• [Исходный текст]:
━━━━━━━━━━━━━━━━━━━━

Мейерхольд не принадлежал к числу режиссеров, кото­рые позволяют себе начинать работу над пьесой, зная о ней столько же, сколько и сидящие вокруг стола исполни­тели на первой читке. Он приходил на первую же репе­тицию с ярким видением будущего спектакля. Он горел страстным, нетерпеливым желанием это видение осу­ществить. Он заражал, увлекал им исполнителей. Он вмешивался в работу художника, он подсказывал компози­тору. Он редко долго усиживал за режиссерским столиком с лампой под зеленым абажуром. Он вскакивал, расхажи­вал по залу, смотрел на сцену из разных углов. Я помню много репетиций, когда он вообще ни разу ни присажи­вался. Такова была природа его темперамента. Он под­бадривал актеров своим неизменным, характерным, рез­ким и отрывистым «хорошо» или вбегал на сцену и показывал, показывал, показывал...

 

Не раз я видел Мейерхольда и в роли театрального балетмейстера. Чеховское «Предложение» заканчивалось так: когда совершалось последнее примирение Ломова и Натальи Степановны, неожиданно вбегала пара в утри­рованно модных костюмах конца прошлого века: он с бе­лым букетом в руках, она — с красным. Он подносил букет Наталье Степановне, она — Ломову. Вступала музы­ка, и пары вместо традиционной водевильной концовки с куплетами танцевали несколько фигур кадрили. Это не просто было танцем, это была законченная юмористичес­кая танцевальная миниатюра с флиртом, мимолетной рев­ностью, обменом партнерами и пр. Не знаю, пришел ли В. Э. на репетицию, уже придумав эту концовку. Если б это было так, вероятно, он заранее назначил бы вторую пару танцующих, попросил бы приготовить музыку и выз­вал бы балетмейстера. По ходу репетиции казалось, что это было импровизацией. Визитеров он назначил из числа сидящих в зале актеров. О музыке условился тут же, буке­ты по его требованию принесли из реквизиторской, а что касается танца, то он поставил его сам с удивительным вкусом, чувством эпохи, грацией и иронией. Тут же, не откладывая, он протанцевал все фигуры, становился пооче­редно в пару то вместо мужчины, то вместо дамы, сводил их, разводил, дирижировал музыкой, добиваясь остроты ритма и щегольского выполнения люфтпауз, игравших роль современных синкоп. Сперва он сказал:

— Сейчас я намечу начерно, а потом вы отделаете с ба­летмейстером.

Но этого не понадобилось. Увлекшись, он сочинил, поставил и отделал весь танец сам, тут же на репетиции, потратив на это всего двадцать минут.

━━━━━━━━━━━━━━━━━━━━

• [Извлечённые записи]:

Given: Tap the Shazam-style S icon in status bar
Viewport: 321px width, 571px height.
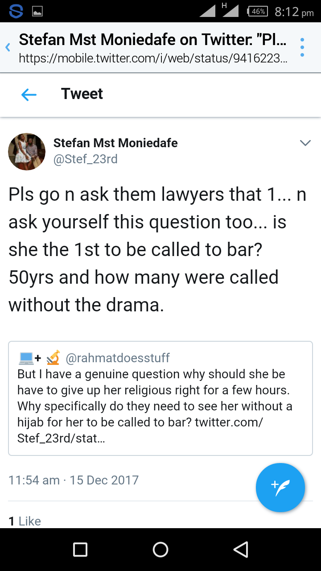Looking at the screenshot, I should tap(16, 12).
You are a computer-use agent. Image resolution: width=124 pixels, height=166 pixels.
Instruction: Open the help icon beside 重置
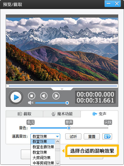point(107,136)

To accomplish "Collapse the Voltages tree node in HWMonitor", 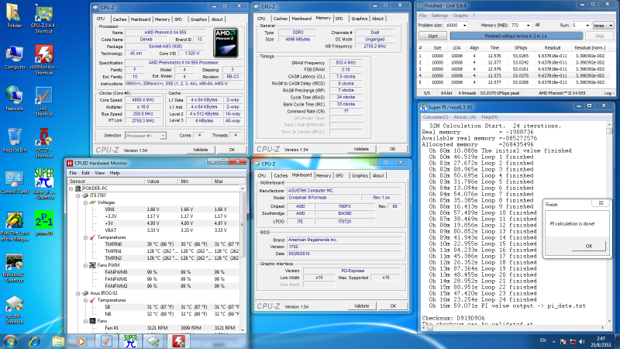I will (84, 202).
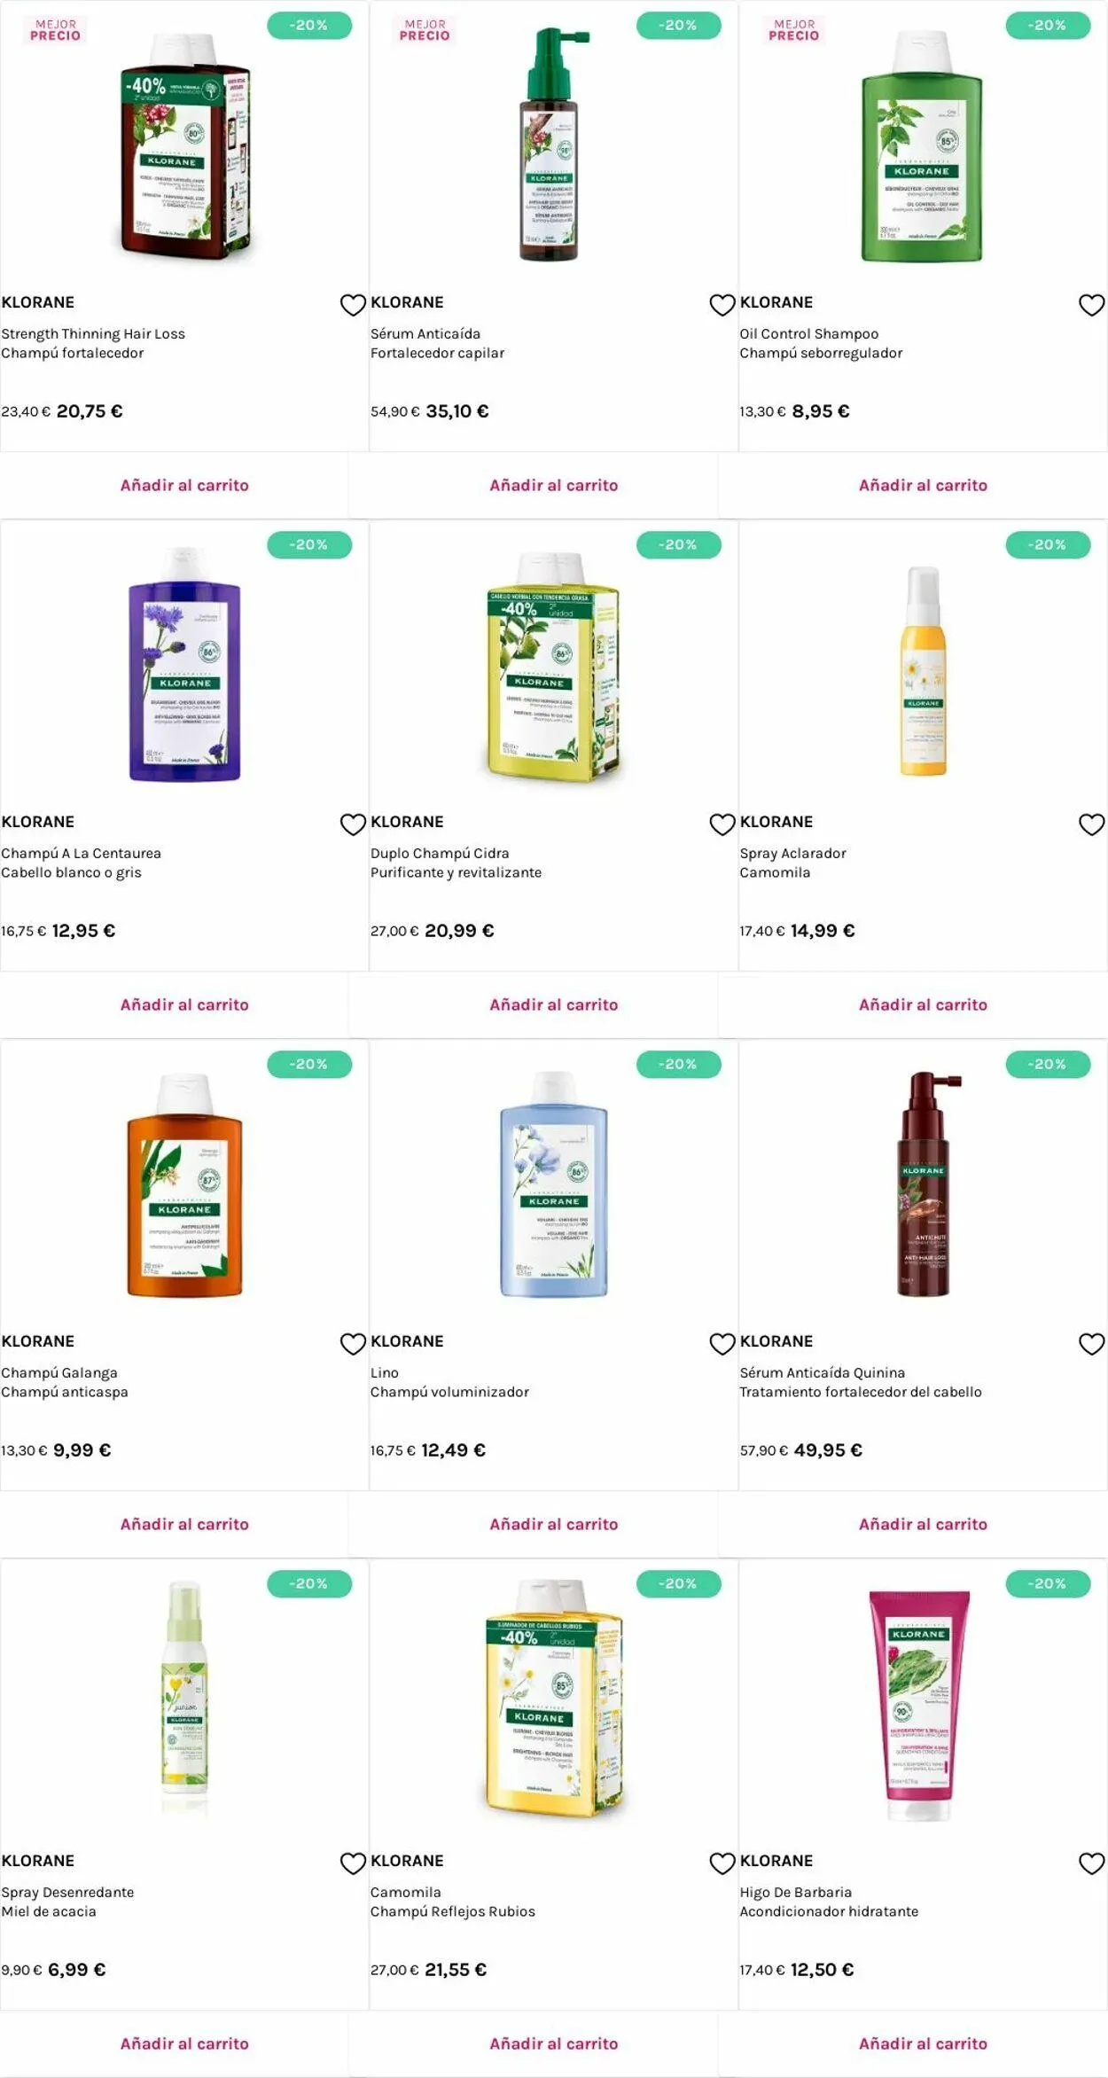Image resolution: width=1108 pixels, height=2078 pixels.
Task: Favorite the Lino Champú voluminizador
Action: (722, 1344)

━━━━━━━━━━━━━━━━━━━━

• [Задание 1]:
Ответьте по тексту о репетициях Мейерхольда:
(а) Какое слово Мейерхольд неизменно произносил, подбадривая актеров?
(б) Какого цвета был букет у мужчины из вбегавшей пары?
(в) Сколько времени Мейерхольд потратил на то, чтобы сочинить, поставить и отделать танец?
• [Задание 2]: Перепечатайте из текста о репетициях Мейерхольда отрывок от «Мейерхольд не принадлежал» до «показывал, показывал, показывал...».

• [Ожидаемый ответ 1]:
(а) «Хорошо».
(б) Белого.
(в) Двадцать минут.

• [Ожидаемый ответ 2]:
Мейерхольд не принадлежал к числу режиссеров, кото­рые позволяют себе начинать работу над пьесой, зная о ней столько же, сколько и сидящие вокруг стола исполни­тели на первой читке. Он приходил на первую же репе­тицию с ярким видением будущего спектакля. Он горел страстным, нетерпеливым желанием это видение осу­ществить. Он заражал, увлекал им исполнителей. Он вмешивался в работу художника, он подсказывал компози­тору. Он редко долго усиживал за режиссерским столиком с лампой под зеленым абажуром. Он вскакивал, расхажи­вал по залу, смотрел на сцену из разных углов. Я помню много репетиций, когда он вообще ни разу ни присажи­вался. Такова была природа его темперамента. Он под­бадривал актеров своим неизменным, характерным, рез­ким и отрывистым «хорошо» или вбегал на сцену и показывал, показывал, показывал...